Stored entries:
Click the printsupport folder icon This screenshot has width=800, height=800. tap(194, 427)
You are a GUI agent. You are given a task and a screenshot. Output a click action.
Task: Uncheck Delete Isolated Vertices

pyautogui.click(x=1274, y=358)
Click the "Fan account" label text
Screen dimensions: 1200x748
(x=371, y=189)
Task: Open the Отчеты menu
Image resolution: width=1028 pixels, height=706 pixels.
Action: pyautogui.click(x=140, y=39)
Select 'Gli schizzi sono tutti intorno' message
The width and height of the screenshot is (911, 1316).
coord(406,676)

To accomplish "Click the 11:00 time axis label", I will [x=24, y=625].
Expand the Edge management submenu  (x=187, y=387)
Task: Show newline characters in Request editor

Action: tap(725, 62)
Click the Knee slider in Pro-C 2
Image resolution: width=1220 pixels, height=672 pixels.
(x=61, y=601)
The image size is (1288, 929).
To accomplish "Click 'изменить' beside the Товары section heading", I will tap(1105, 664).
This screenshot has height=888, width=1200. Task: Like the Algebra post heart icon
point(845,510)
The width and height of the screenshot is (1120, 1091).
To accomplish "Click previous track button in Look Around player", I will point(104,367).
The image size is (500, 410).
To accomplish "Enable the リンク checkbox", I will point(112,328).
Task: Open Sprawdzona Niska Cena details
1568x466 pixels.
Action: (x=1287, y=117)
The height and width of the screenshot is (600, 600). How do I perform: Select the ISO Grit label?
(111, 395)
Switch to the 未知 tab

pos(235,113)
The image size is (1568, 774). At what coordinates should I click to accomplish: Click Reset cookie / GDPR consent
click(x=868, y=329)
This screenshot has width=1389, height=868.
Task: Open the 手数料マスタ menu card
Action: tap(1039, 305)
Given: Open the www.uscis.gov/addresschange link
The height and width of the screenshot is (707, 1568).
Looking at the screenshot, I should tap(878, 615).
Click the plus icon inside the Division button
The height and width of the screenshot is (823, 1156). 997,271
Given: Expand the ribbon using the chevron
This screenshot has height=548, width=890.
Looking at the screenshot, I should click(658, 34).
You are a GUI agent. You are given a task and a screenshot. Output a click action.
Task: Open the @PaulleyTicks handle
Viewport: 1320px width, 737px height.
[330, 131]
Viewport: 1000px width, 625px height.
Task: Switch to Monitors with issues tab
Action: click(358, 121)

DIRECTIONS FOR THIS TASK: Output nothing but the lines from the one with "The height and width of the screenshot is (600, 600)." through the last line above, each exactly as it stands.

PROBLEM SOLUTION:
The height and width of the screenshot is (600, 600). How do I perform: Select the ISO Grit label?
(111, 395)
Switch to the 未知 tab

pos(235,113)
The image size is (1568, 774). At what coordinates should I click to accomplish: Click Reset cookie / GDPR consent
click(x=868, y=329)
This screenshot has width=1389, height=868.
Task: Open the 手数料マスタ menu card
Action: tap(1039, 305)
Given: Open the www.uscis.gov/addresschange link
The height and width of the screenshot is (707, 1568).
Looking at the screenshot, I should tap(878, 615).
Click the plus icon inside the Division button
The height and width of the screenshot is (823, 1156). 997,271
Given: Expand the ribbon using the chevron
This screenshot has height=548, width=890.
Looking at the screenshot, I should click(658, 34).
You are a GUI agent. You are given a task and a screenshot. Output a click action.
Task: Open the @PaulleyTicks handle
Viewport: 1320px width, 737px height.
[330, 131]
Viewport: 1000px width, 625px height.
Task: Switch to Monitors with issues tab
Action: click(358, 121)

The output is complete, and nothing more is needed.